## DATA EXCERPTS
Segment Open

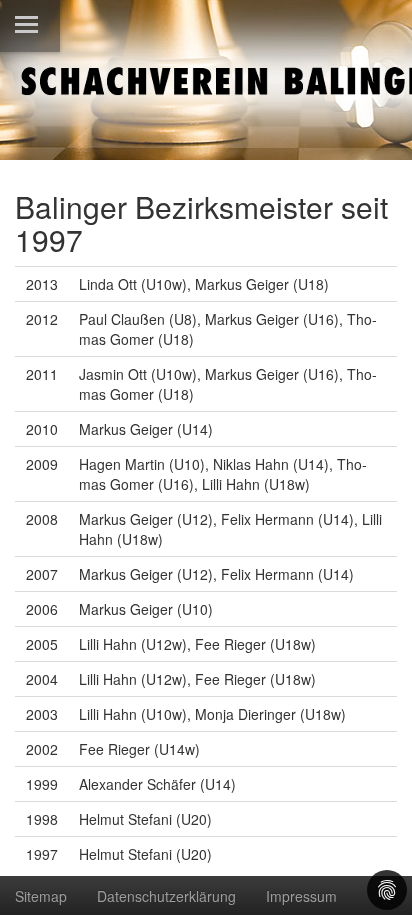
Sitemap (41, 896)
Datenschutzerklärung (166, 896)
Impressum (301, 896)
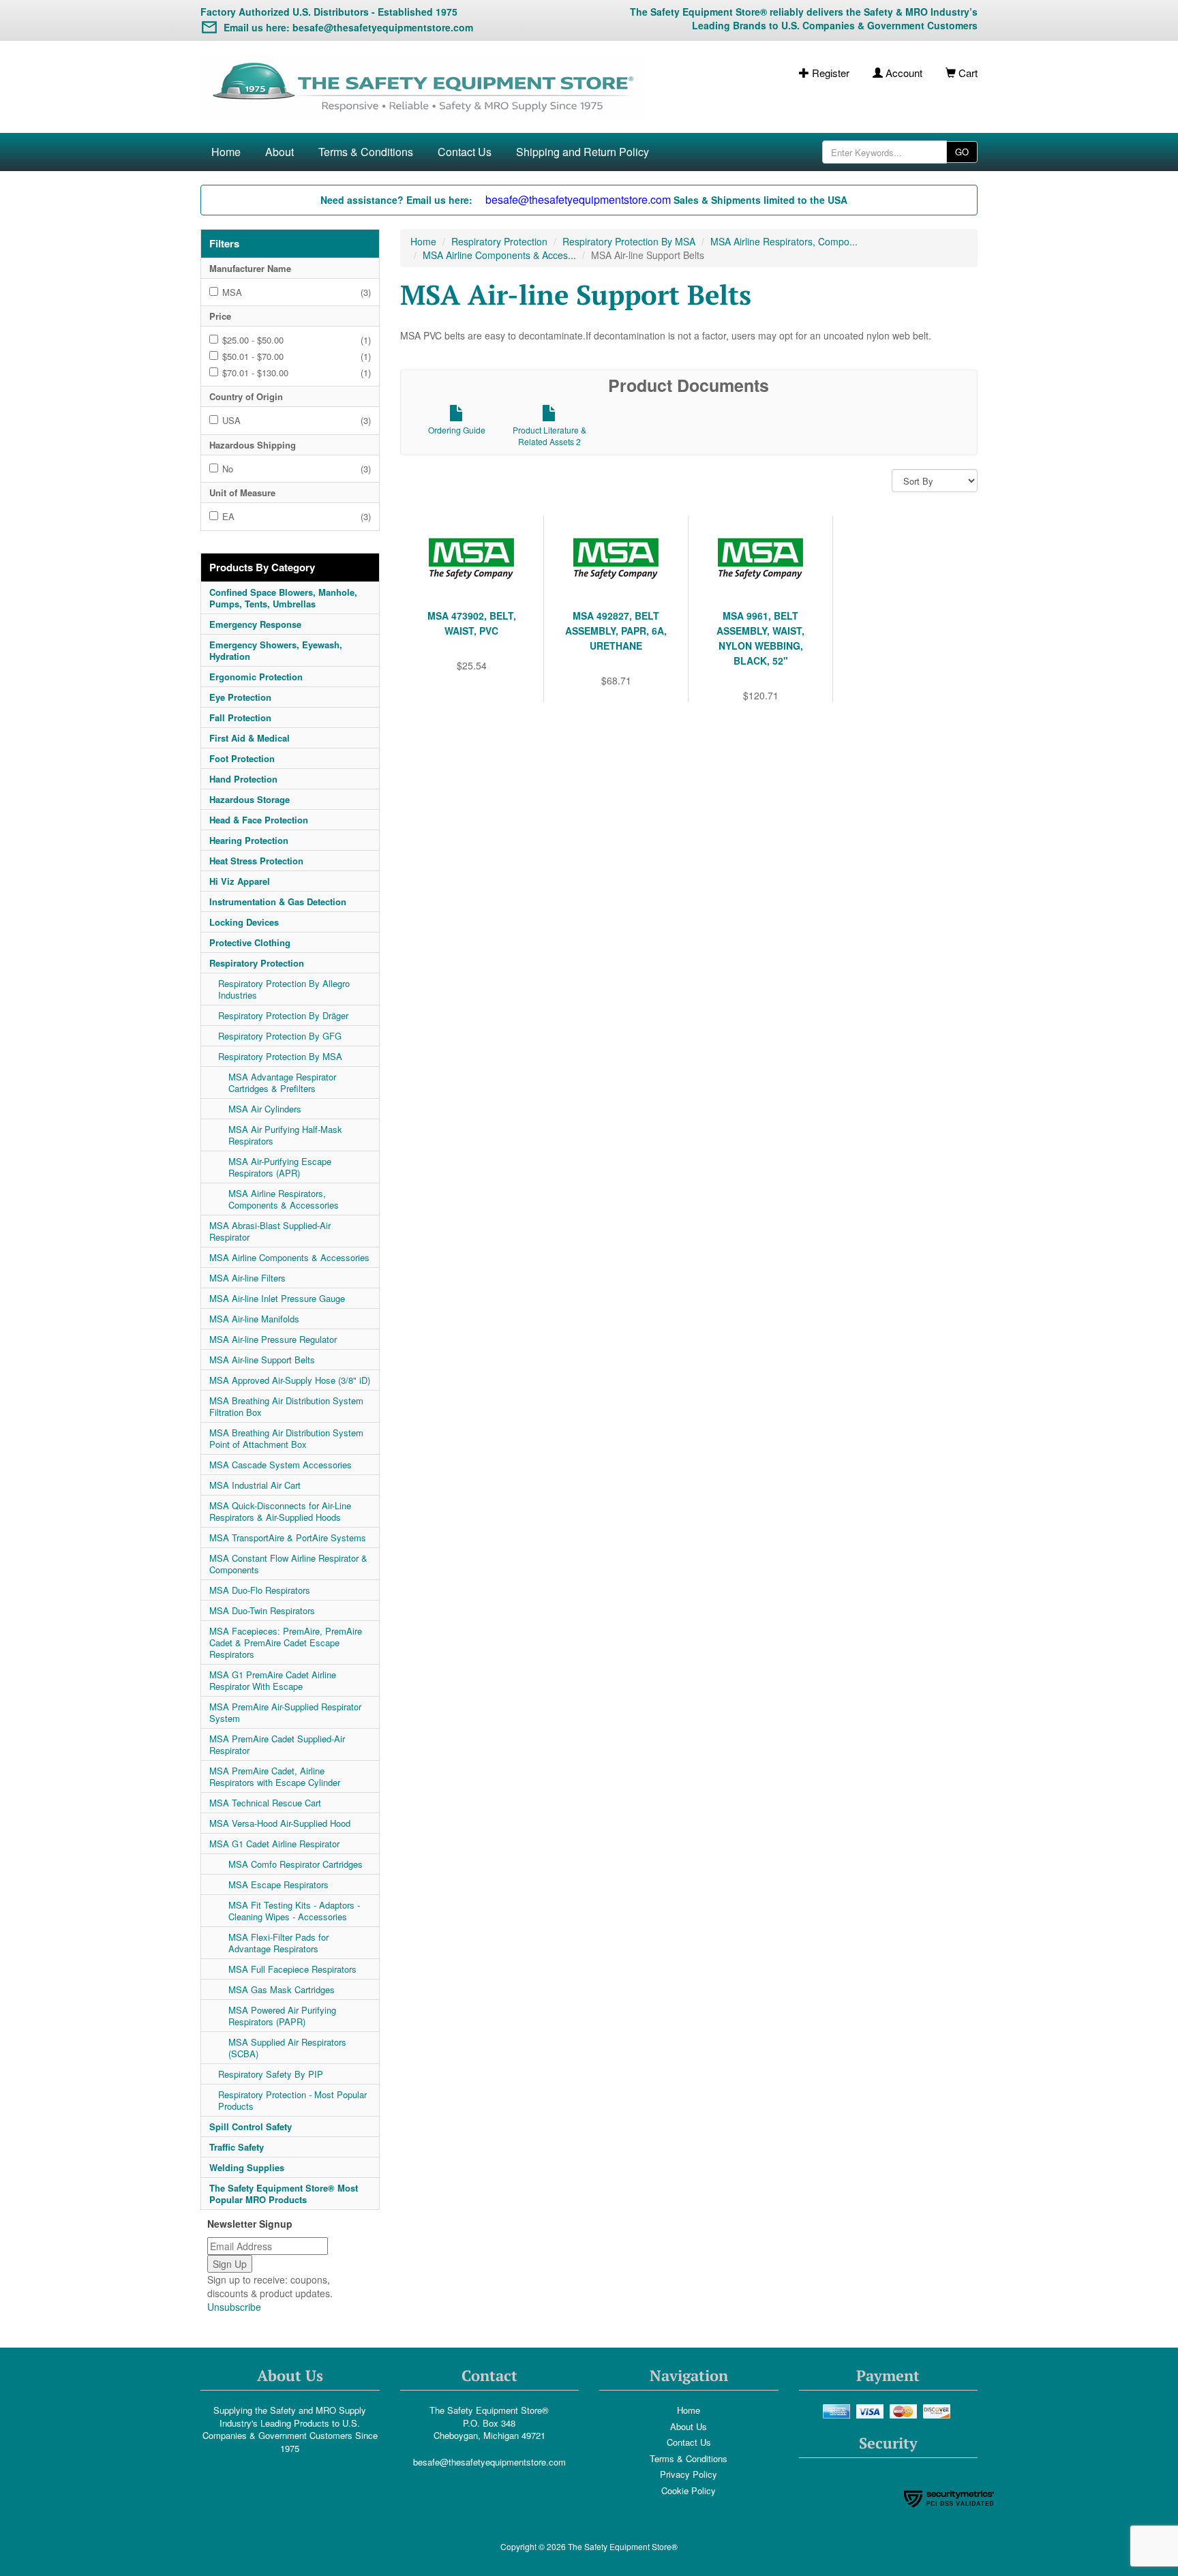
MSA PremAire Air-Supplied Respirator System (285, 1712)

Segment Closed
Segment Open

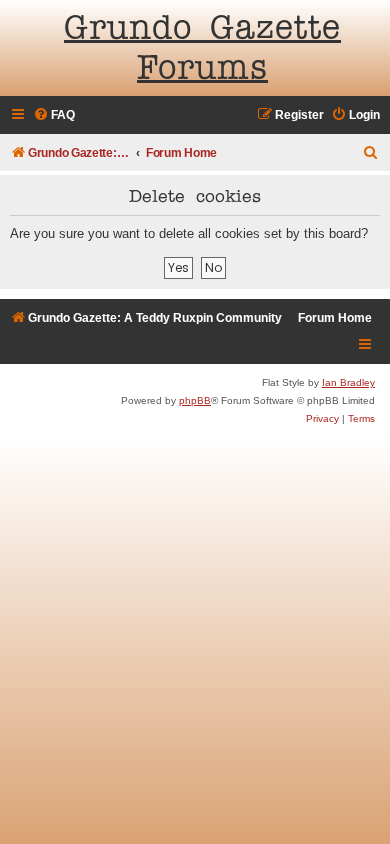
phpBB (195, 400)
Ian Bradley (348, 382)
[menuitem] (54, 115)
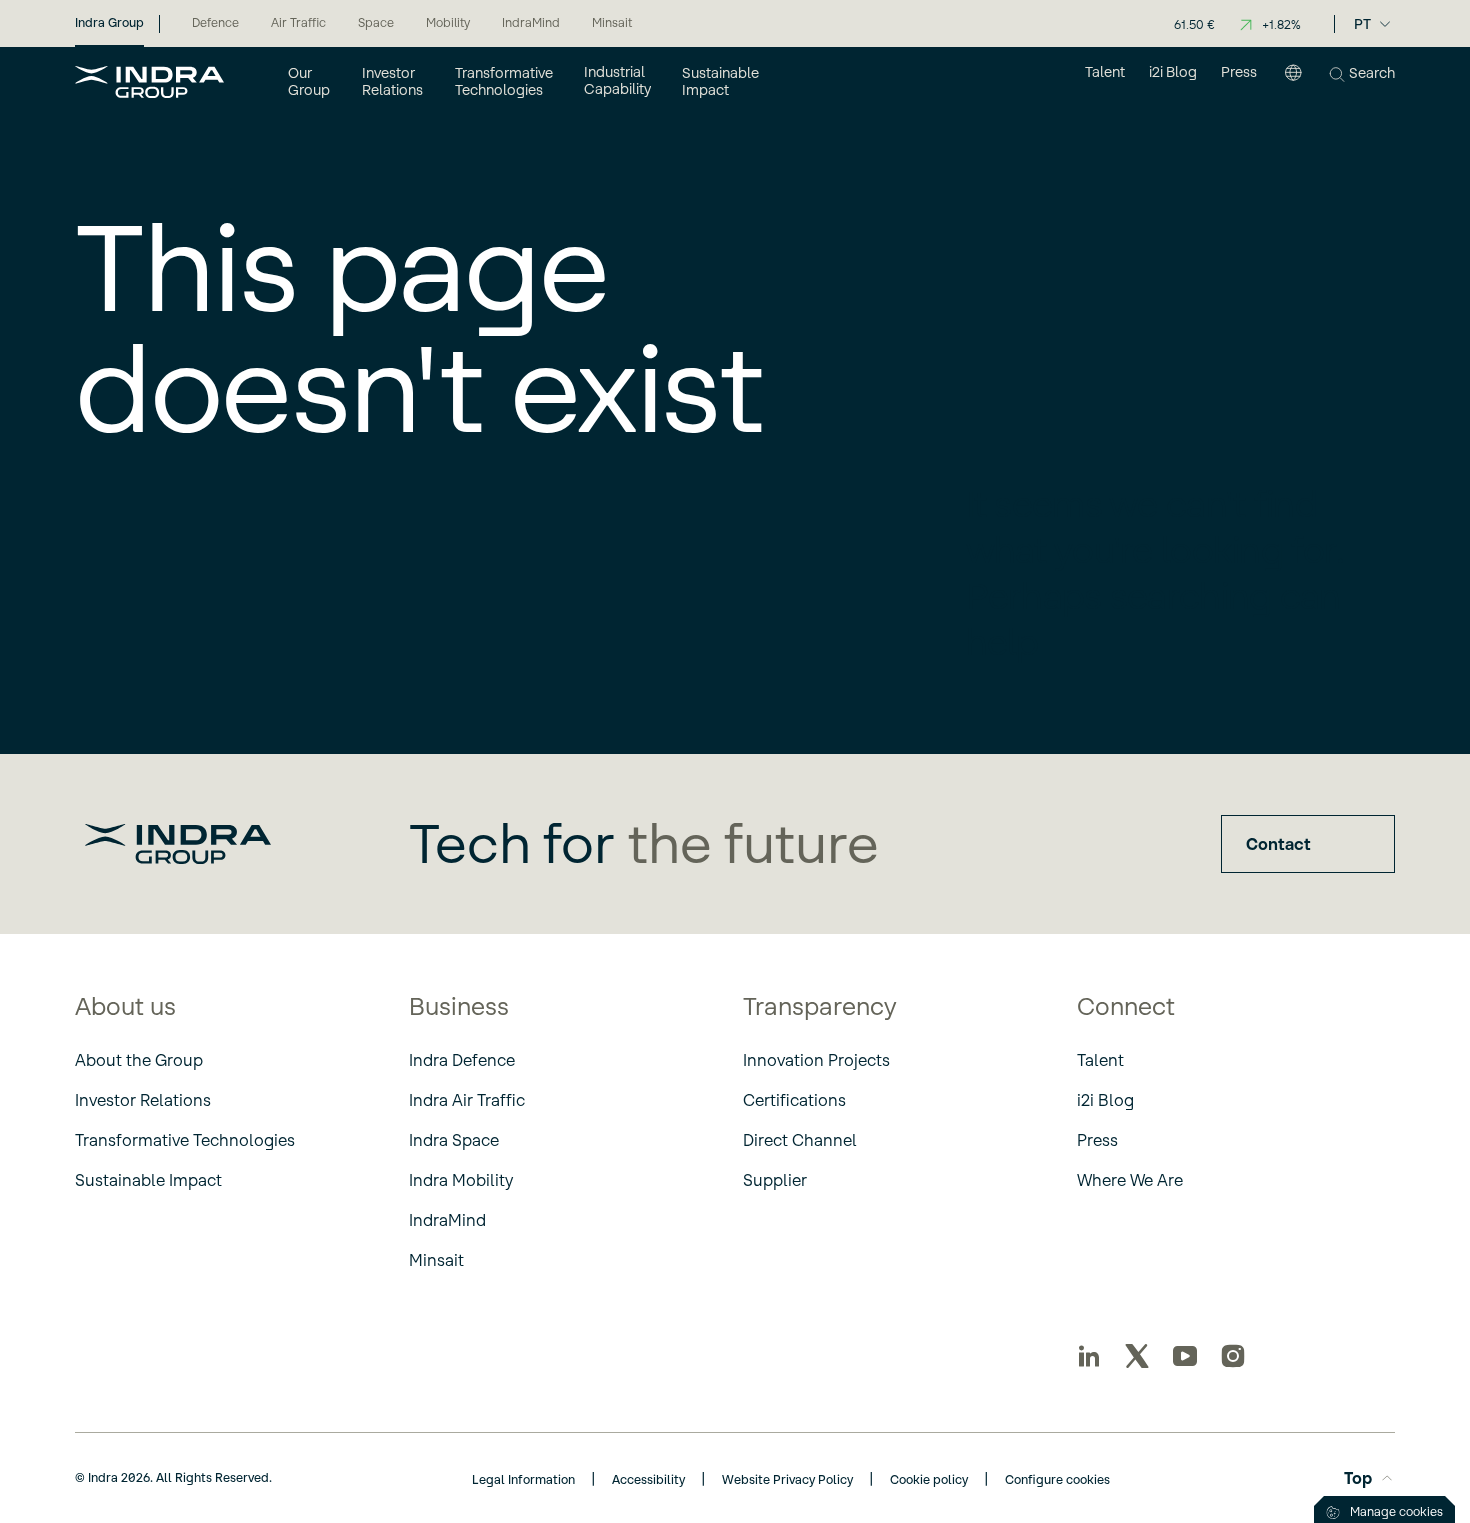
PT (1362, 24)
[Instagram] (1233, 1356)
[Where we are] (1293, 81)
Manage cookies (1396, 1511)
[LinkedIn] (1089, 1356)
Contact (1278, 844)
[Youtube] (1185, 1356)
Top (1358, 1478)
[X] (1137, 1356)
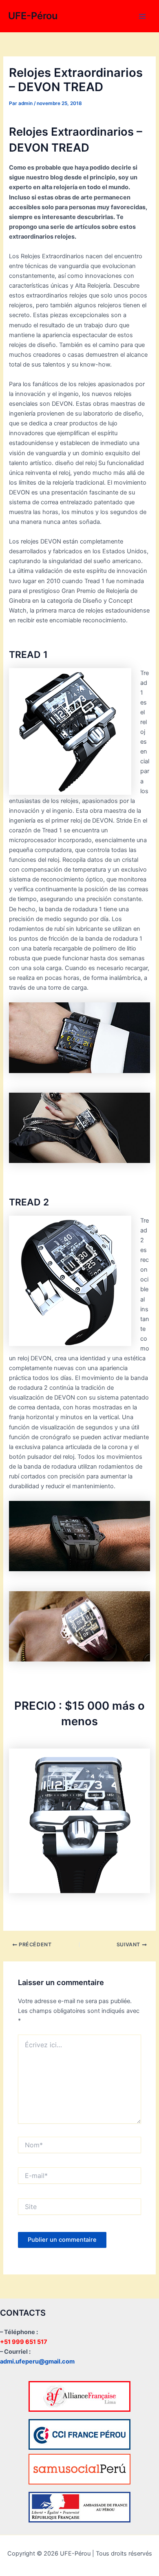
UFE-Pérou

Segment Closed

## PROBLEM REQUIREMENTS
In the records above, find the line containing "Datenschutzerklärung (166, 896)" and the line containing "MSA PremAire Air-Supplied", then give both of them again word for word along with every line between. Omit any pictures.

## ANSWER TO THIS PROBLEM
Datenschutzerklärung (166, 896)
Impressum (301, 896)
MSA PremAire Air-Supplied Respirator System (285, 1712)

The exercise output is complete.